- **EXERCISE REQUIREMENTS**:
Return every entry below word for word and leave out any picture.

━━━━━ DATA ━━━━━

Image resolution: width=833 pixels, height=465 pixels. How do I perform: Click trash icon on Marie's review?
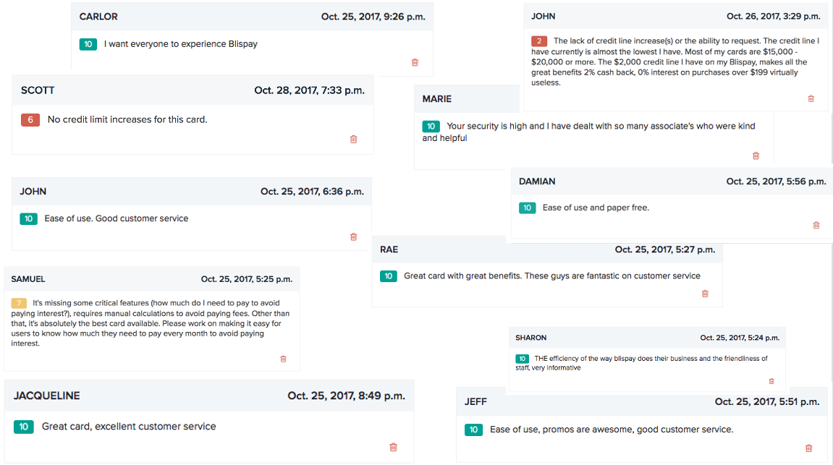point(756,155)
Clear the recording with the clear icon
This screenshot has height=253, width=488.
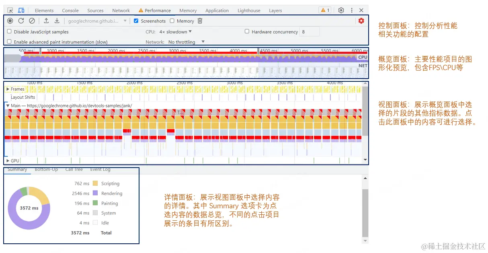(32, 21)
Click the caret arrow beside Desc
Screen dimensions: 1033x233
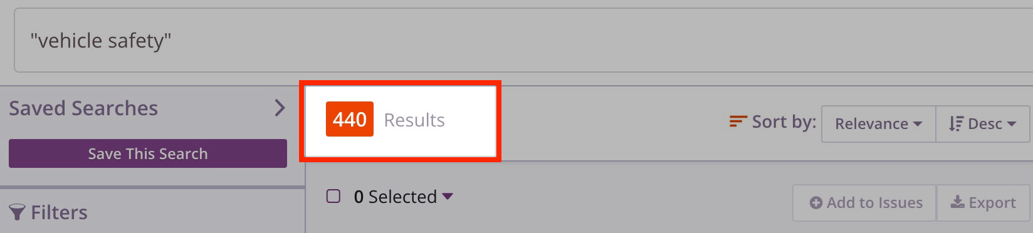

━━━━━

- **SOLUTION TO THIS PROBLEM**:
Image resolution: width=833 pixels, height=465 pixels. How do I perform: Click trash icon on Marie's review?
point(756,155)
Clear the recording with the clear icon
This screenshot has height=253, width=488.
(32, 21)
Click the caret arrow beside Desc
Screen dimensions: 1033x233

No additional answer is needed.